Senate Passes Cyber Package That Would Require Firms to Report Hacks

Legislation clears major hurdle for rules seen as key for U.S. cybersecurity

The Senate Tuesday passed a cybersecurity package that would require companies to report damaging hacks and ransomware payments to the government, bringing closer to reality rules the Biden administration sees as key to protecting U.S. critical infrastructure.

The Strengthening American Cybersecurity Act comprises three bills intended to bolster public- and private-sector security, including by modernizing federal agencies’ cyber posture and updating how they can adopt cloud-based technologies. Covered firms would have to report designated breaches to the Cybersecurity and Infrastructure Security Agency within 72 hours, as well as ransomware payments within 24 hours.

Passed by unanimous consent hours before President Biden addressed Congress in his State of the Union address, the legislation now heads to the House.

Improving visibility of privately owned computer networks has been a priority for the Biden administration after a Russia-linked breach of federal agencies through a compromised SolarWinds Corp. software update was first spotted by a cybersecurity firm in 2020. Officials have unveiled sector-specific regulations requiring many pipeline and rail operators to report hacks since a ransomware attack on Colonial Pipeline Co. disrupted the East Coast’s largest fuel conduit last year.

The legislation passed by the Senate Tuesday would expand such rules for many companies across 16 federally designated sectors of critical infrastructure, such as energy or financial services. U.S. officials hope to analyze and disseminate data about cyberattacks among federal agencies and private-sector firms to prevent similar incidents elsewhere.

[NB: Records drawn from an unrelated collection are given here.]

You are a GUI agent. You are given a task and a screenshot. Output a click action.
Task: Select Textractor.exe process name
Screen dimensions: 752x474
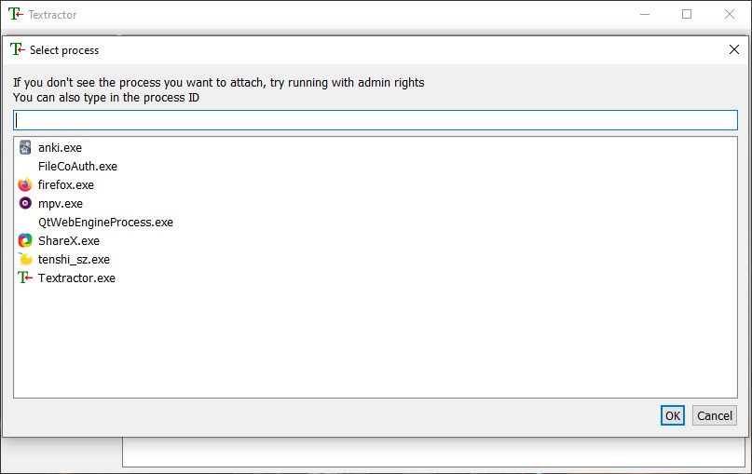click(76, 278)
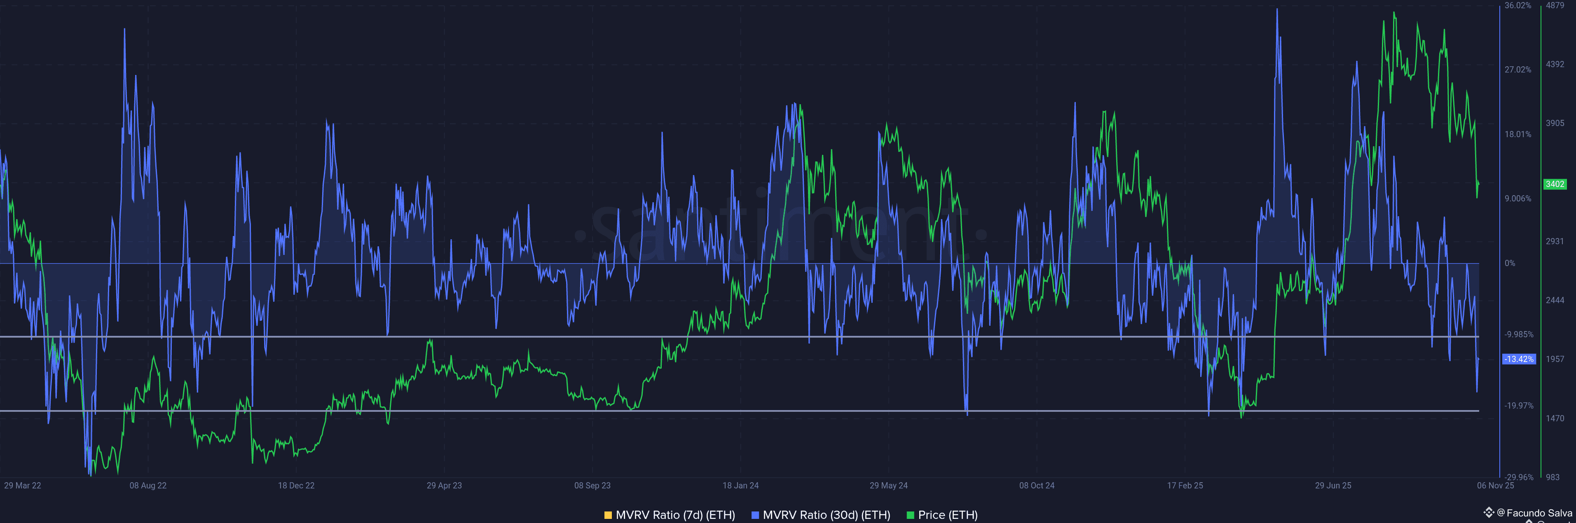The width and height of the screenshot is (1576, 523).
Task: Click the Binance logo next to Facundo Salva
Action: (1489, 512)
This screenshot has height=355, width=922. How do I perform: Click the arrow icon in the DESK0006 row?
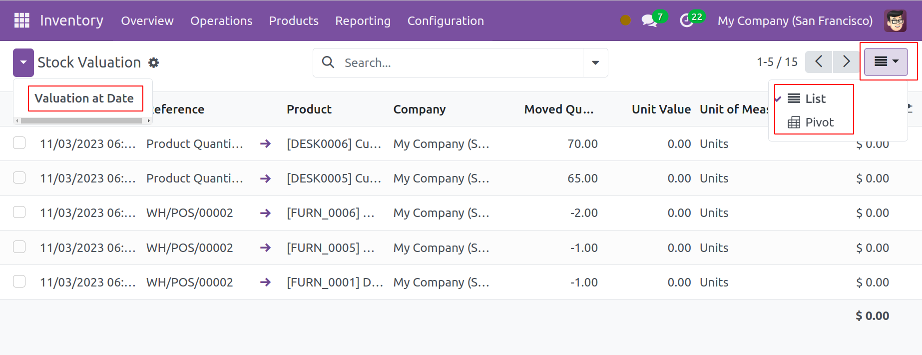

While the bill provides some guidance on which companies would be covered by the rule, pointing to potential economic disruption or national-security threats, CISA would decide specifics in a formal rule-making process. CISA similarly would decide which types of incidents companies have to report, along with what information they would have to share.

The legislation, introduced in February by Sens. Gary Peters (D., Mich.) and Rob Portman (R., Ohio), who serve as chair and ranking member of the Homeland Security and Governmental Affairs Committee, would give CISA two years after enactment of the law to propose rules and an additional 18 months to complete them. Businesses would have liability protections for information they share and would face no fines for not complying.

“You’re going to want to comply because CISA is there providing robust support for you,” Mr. Peters said in an interview Tuesday. “The only way the industry can protect itself is that people have to have situational awareness.”

CISA last year launched a voluntary information-sharing partnership with telecommunications companies and cloud-service providers, coordinating public-private responses to the flaw found in December in obscure but widely used software known as Log4j. Corporate executives and lobbyists say strict regulation could threaten such collaboration.

Lawmakers from both parties have tried and failed to create an incident-reporting statute over the past decade amid pushback from industry and warnings that reporting rules would complicate companies’ response to breaches. The version passed by the Senate Tuesday, which broadly mirrors a blueprint previously passed by the House, reflects many trade groups’ requests during a monthslong lobbying push.

“Seventy-two hours is broadly accepted across our membership as being reasonable and doable,” Christopher Roberti, the U.S. Chamber of Commerce’s senior vice president for cyber, intelligence and supply-chain security policy, said last month. “What we do like in this legislation is there is a robust opportunity for engagement with the private sector as it [CISA] is promulgating the rules.”